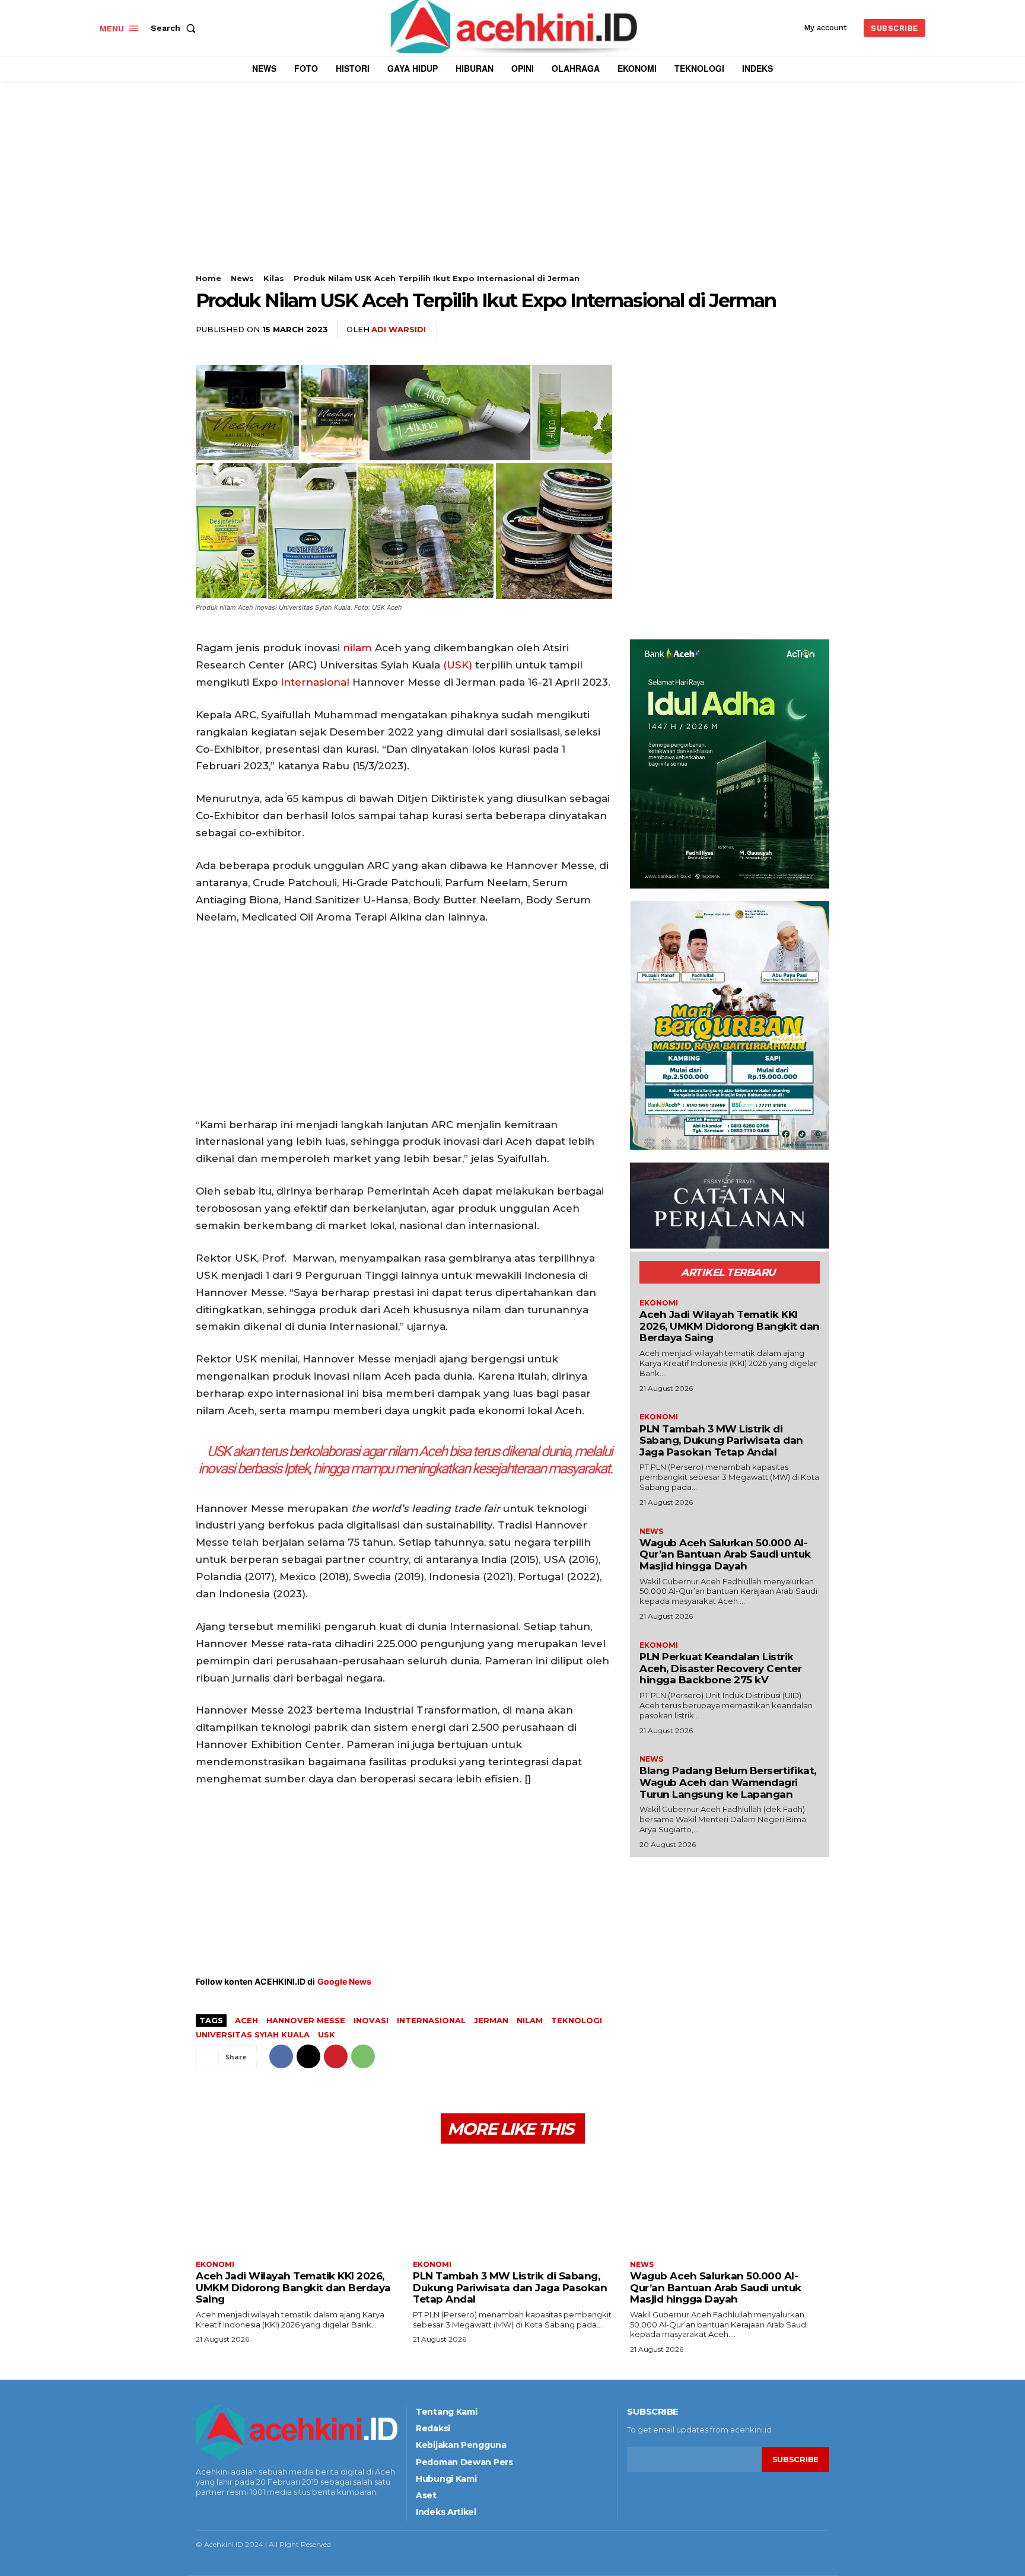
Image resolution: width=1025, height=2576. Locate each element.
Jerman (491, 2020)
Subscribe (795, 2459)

==

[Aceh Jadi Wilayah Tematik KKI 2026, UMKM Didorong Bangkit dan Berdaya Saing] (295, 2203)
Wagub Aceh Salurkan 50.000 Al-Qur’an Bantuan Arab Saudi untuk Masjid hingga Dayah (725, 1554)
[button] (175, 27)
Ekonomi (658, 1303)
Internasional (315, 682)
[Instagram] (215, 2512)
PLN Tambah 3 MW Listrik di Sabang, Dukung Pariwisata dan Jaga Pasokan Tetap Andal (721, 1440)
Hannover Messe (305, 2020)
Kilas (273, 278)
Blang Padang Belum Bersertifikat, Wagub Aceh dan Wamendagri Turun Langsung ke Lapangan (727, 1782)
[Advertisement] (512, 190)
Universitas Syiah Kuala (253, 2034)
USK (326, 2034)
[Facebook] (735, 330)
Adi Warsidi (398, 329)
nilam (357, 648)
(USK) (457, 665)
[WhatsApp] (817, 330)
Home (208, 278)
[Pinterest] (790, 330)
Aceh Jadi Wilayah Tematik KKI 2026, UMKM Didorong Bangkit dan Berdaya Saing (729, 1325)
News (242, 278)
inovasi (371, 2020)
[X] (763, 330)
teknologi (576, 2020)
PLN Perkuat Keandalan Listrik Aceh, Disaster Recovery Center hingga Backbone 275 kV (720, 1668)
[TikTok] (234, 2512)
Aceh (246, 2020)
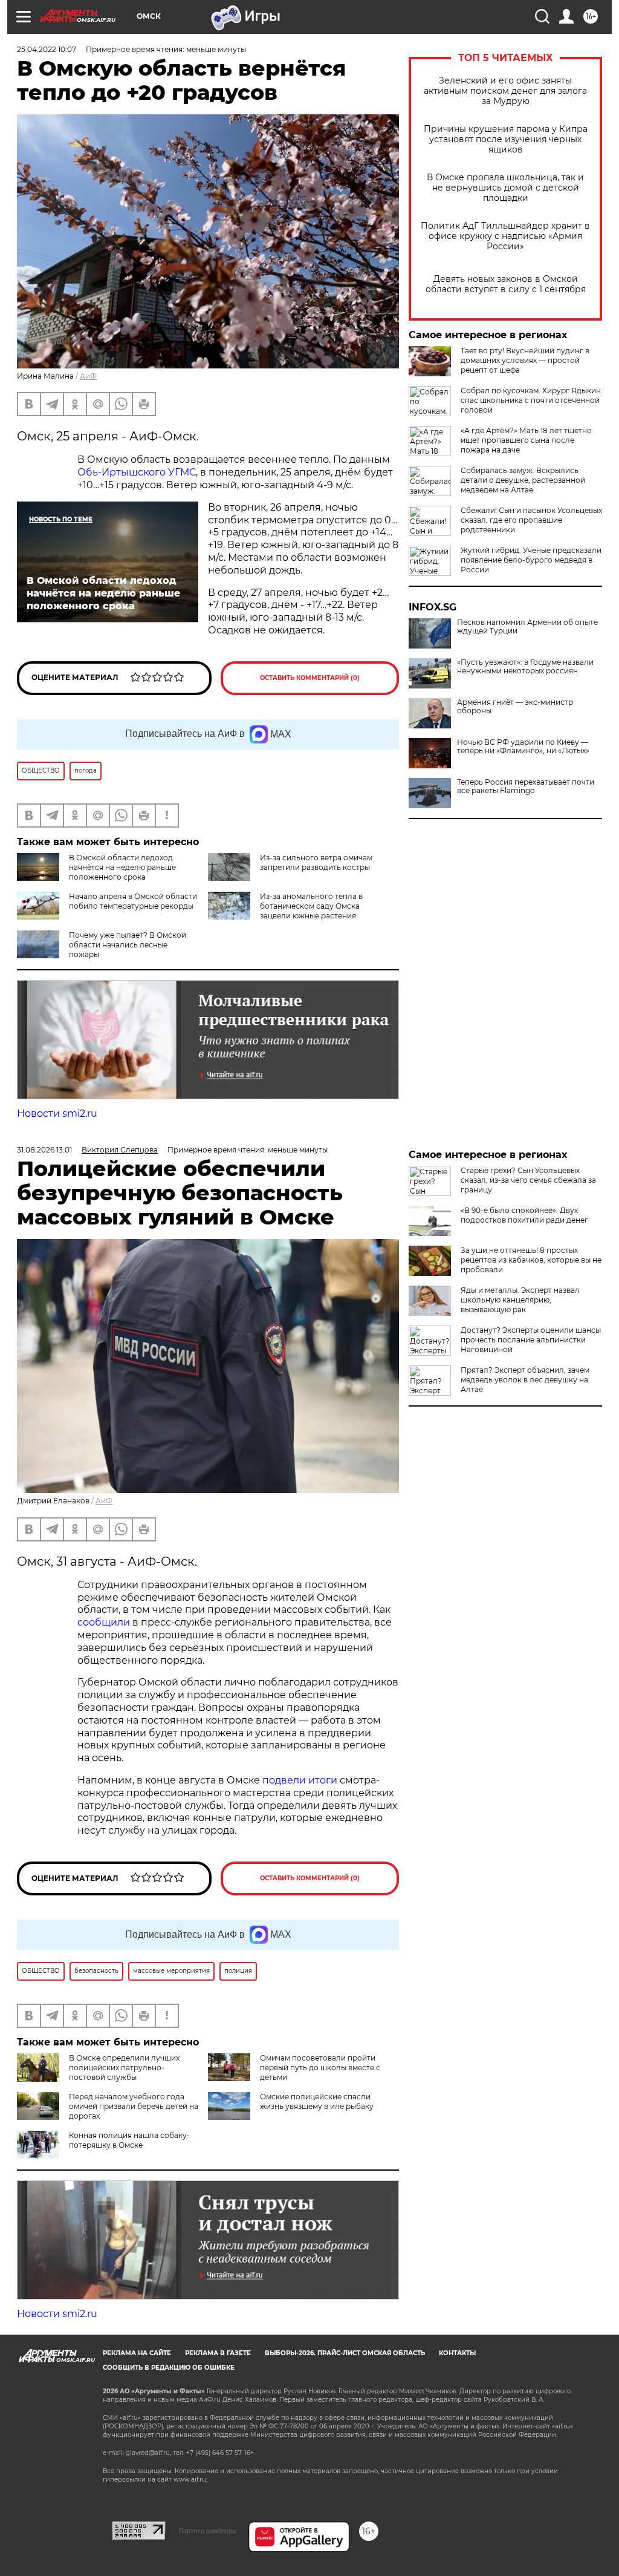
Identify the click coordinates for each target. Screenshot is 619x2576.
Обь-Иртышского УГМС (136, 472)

==

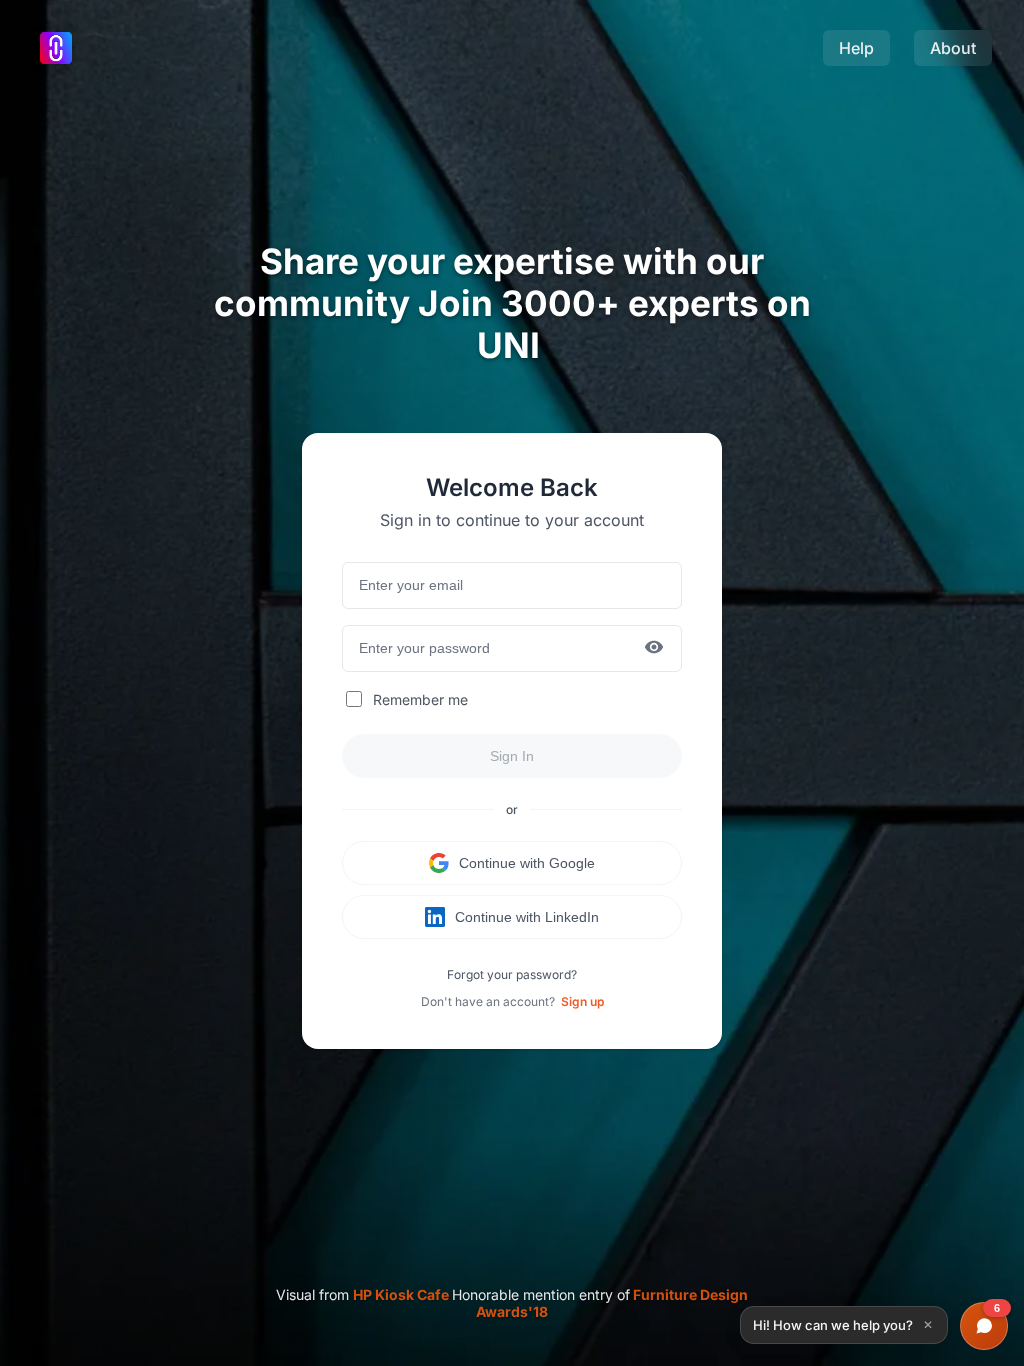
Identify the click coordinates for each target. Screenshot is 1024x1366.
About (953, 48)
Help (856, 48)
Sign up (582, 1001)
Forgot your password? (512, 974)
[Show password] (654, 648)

(Exercise aim) Show each line of the material where the word "click" occurs.

(Output for this exercise)
Identify the click coordinates for each target. Screenshot is 619x2576.
Identify the click coordinates for each target. Screenshot is 1024x1366.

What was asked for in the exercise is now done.